Addressing the 4th Multi-Lateral Meeting of the Defence and Security Chiefs on Anti-Poaching at the Protea Marriott Kruger Gate Hotel at Skukuza in the Kruger National Park on Wednesday, she said countries in the sub-region had adopted the Southern African Development Community (SADC) Law Enforcement and Anti-poaching Strategy (LEAP Strategy).
The illegal killing and trafficking of our wildlife undermines our investments in the protection and conservation of our natural heritage. It is for this reason we, as Southern African countries, have, after much deliberation, adopted the LEAP Strategy, which now needs to be implemented, she said.
She added that the strategy would boost efforts to combat poaching and trafficking in wildlife by introducing a common approach to combat illicit transnational trade in wildlife.
It has been almost a decade since rhino poaching started intensifying and increasing in the sub-region.
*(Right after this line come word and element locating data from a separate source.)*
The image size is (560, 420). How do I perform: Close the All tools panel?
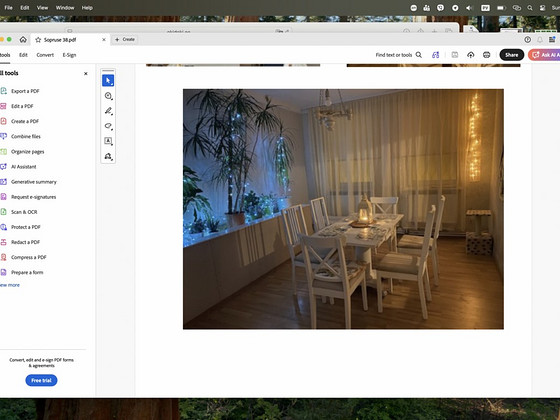point(86,74)
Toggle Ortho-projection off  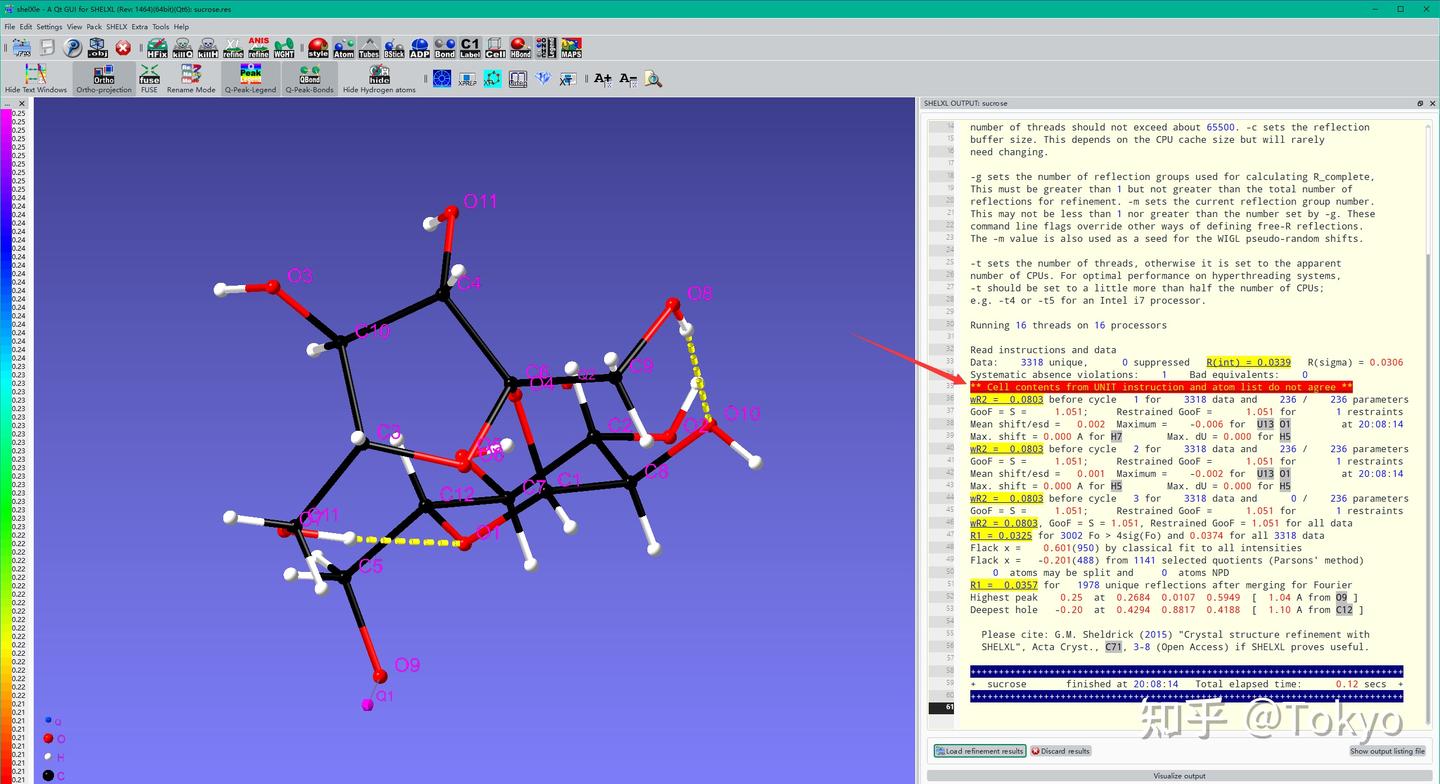[x=103, y=78]
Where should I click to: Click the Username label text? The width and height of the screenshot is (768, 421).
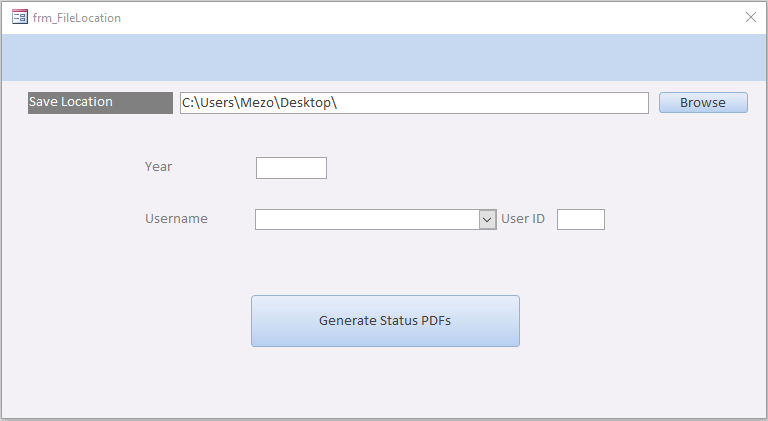[x=176, y=218]
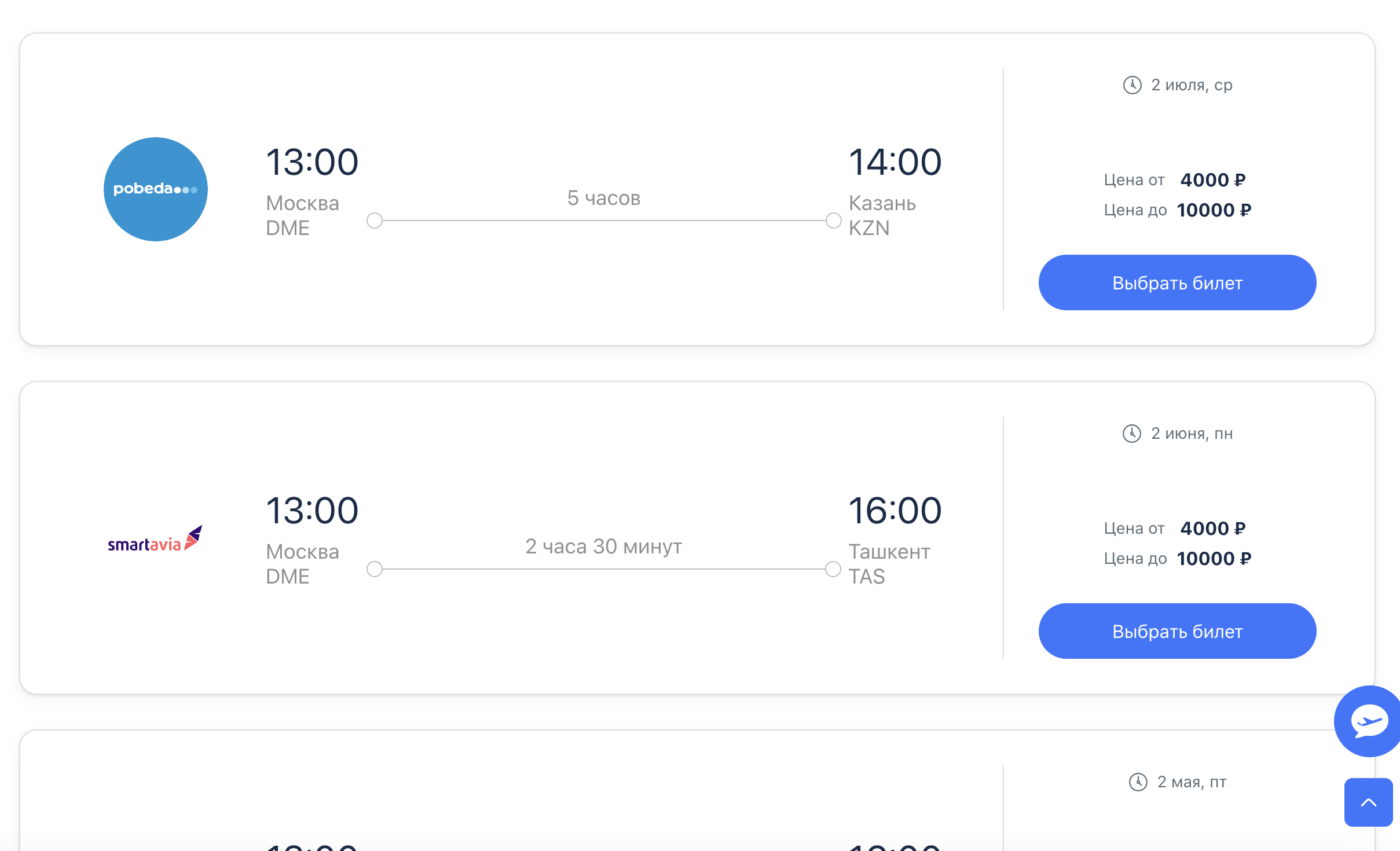Click the clock icon beside 2 июня date
Image resolution: width=1400 pixels, height=851 pixels.
(x=1131, y=433)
Through our efforts to combat the scourge, we have learnt lessons and have developed best practices that we can share with each other, she said.
Molewa said as rhino poaching escalated, South Africa had to adapt and enter into a number of collaborative agreements to ensure wildlife is protected and properly managed.
The South African government, at a Cabinet level, approved an Integrated Strategic Management Approach for the protection and management of rhino in the country. This approach is implemented through a joint collaboration within the Security Cluster comprising the Ministries of Defence and Military Veterans (Chair), Justice and Correctional Services, Police, Environmental Affairs as well as state owned entities, such as the State Security Agency, South African Revenue Service, National Prosecuting Authority, South African National Parks (SANParks) and the provincial conservation and security authorities, she said.
The Integrated Approach comprises specific interventions aimed at increasing rhino numbers by expanding the range, which also involves sharing animals with other range countries as well as strengthening law enforcement and anti-poaching capabilities.
Other objectives include working with communities adjacent to national and provincial parks and broader awareness programmes. These have delivered a number of significantly satisfying results most significantly, an established downward trend in the number of rhino poached in South Africa since 2016. It is an approach that is now being utilised to curb elephant poaching in the Kruger National Park, Molewa said.
The anti-poaching meeting was first held in Botswana in 2014, with subsequent meetings held in Zambia and Zimbabwe. Defence and service chiefs of the defence forces of Botswana, Namibia, Mozambique, Zambia and Zimbabwe as well as officials in the departments of Police, Justice, Environmental Affairs and Intelligence are attending the three-day meeting.
Part of the agenda for this fourth meeting in South Africa is for the countries to deliberate on legal issues pertaining to the fight against poaching.